=== Section Start ===

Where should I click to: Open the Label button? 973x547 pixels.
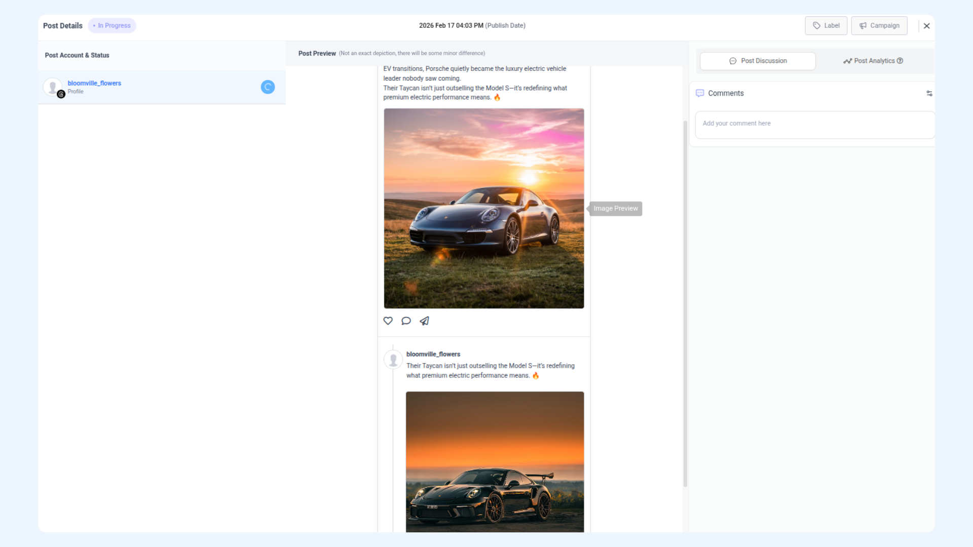tap(826, 26)
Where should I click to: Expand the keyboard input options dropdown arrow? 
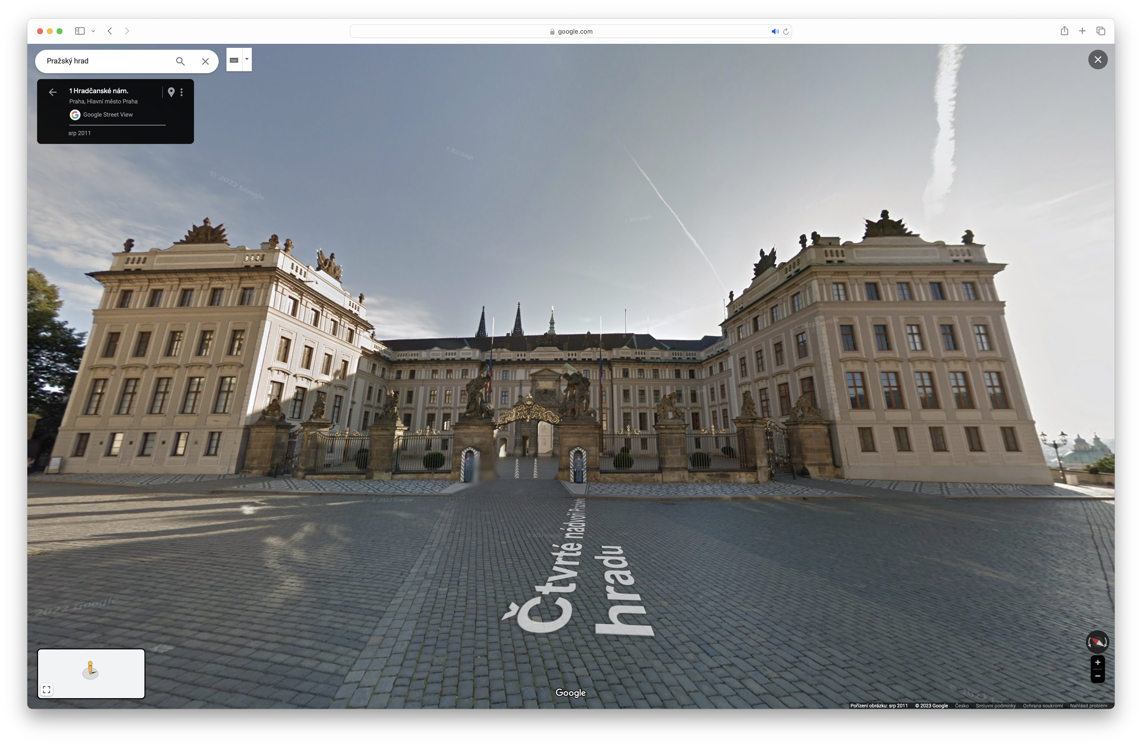(x=246, y=59)
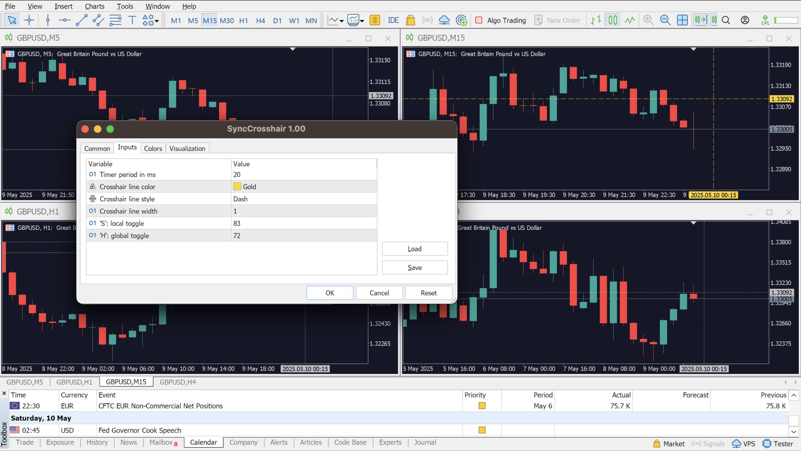Open the Charts menu
Viewport: 801px width, 451px height.
tap(94, 6)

=== Section End ===

- [REQUIRED ACTION]: Write out again, exactly, each line from the one containing "Where should I click to: Expand" through the last line of the entries, and omit every picture.

- [REPLY TO THE TASK]:
Where should I click to: Expand the keyboard input options dropdown arrow? 
(x=246, y=59)
Open the Charts menu
Viewport: 801px width, 451px height.
tap(94, 6)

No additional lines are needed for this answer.